Study characteristics
Methods	Phase II parallel‐group RCT. Open label study.
Participants	Untreated metastatic melanoma. Randomised participants:102.
Interventions	Two‐arm study: Chemotherapy and biotherapy regimens were alternating integrated initially (6‐week intervals), (N = 40); Subsequently, regiments were sequentially administered (participants were randomised to receive either chemotherapy immediately followed by biotherapy or the reverse sequence), (N = 62). Treatment schedules: Chemotherapy: cisplatin 20 mg/m² IV daily for 4 days, vinblastine 1.6 mg/m² IV daily x 5 days, and dacarbazine 800 mg/m² IV daily, repeated every 3 weeks; Biotherapy: IL‐2,9 x 106 IU/mVd for 4 days and IFN‐a 5 x 10^6 U/m² daily SC for 5 days.
Outcomes	Progression‐free survival. Overall survival. Tumour response. Toxicity.
Notes	Cross‐over: not allowed. Quality of life: not reported. Participants with brain metastasis: participants with symptomatic brain metastasis were excluded. Median follow‐up: 45 months. Note: Both biochemotherapy schedules were compared with a non‐randomised group of participants who received chemotherapy alone.
Risk of bias
Bias	Authors' judgement	Support for judgement
Random sequence generation (selection bias)	Unclear risk	Quote: "Patients were randomly assigned". Comment: There was insufficient information about the sequence generation process to permit judgment.
Allocation concealment (selection bias)	Unclear risk	There was insufficient information to permit judgment.
Blinding of participants and personnel (performance bias) All outcomes	Low risk	As an open label study, no blinding of participants or personnel was possible.

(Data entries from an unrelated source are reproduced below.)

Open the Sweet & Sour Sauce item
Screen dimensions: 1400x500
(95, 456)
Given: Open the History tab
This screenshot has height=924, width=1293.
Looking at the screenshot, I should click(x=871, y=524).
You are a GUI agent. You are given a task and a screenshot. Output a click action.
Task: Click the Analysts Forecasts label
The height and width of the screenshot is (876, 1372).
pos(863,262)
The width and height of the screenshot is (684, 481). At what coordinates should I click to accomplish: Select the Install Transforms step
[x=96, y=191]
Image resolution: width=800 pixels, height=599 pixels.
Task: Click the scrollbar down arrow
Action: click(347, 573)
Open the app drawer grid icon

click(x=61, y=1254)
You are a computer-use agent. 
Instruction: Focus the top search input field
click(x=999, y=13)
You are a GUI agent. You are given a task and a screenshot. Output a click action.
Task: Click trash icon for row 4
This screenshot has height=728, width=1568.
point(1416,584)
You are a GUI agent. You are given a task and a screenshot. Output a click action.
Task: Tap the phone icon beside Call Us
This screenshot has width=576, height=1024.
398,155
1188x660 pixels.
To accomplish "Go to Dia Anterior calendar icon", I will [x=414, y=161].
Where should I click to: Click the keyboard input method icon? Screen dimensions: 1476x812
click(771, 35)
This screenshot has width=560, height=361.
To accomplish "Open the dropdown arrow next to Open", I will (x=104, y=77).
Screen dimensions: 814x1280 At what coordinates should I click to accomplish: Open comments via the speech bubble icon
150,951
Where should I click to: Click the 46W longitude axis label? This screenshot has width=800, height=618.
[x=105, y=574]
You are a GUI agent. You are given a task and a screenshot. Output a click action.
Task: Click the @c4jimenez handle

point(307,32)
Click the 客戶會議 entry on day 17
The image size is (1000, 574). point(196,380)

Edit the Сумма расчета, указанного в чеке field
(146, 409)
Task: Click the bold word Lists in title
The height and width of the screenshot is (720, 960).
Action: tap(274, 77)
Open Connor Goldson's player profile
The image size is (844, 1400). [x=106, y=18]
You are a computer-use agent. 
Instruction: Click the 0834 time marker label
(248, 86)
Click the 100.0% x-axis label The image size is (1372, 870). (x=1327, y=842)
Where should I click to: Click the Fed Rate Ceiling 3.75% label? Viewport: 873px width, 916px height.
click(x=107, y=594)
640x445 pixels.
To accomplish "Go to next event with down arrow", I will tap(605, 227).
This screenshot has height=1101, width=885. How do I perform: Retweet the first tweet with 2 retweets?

However, we believe that in this setting (metastatic melanoma), with the treatments tested and outcomes assessed, the knowledge of which intervention was received or administered (rather than the intervention itself), could not affect the outcomes under investigation. Therefore, we judged the risk of performance bias as low.
Blinding of outcome assessment (detection bias) All outcomes	Unclear risk	There was insufficient information to permit judgement.
Incomplete outcome data (attrition bias) All outcomes	Low risk	Missing outcome data were balanced across intervention groups, with similar reasons for missing data across groups.
Selective reporting (reporting bias)	Unclear risk	Published reports included all expected outcomes. However, no protocol was available so it was unclear if all planned outcomes were reported.
Other bias	Low risk	The study appeared to be free of other sources of bias.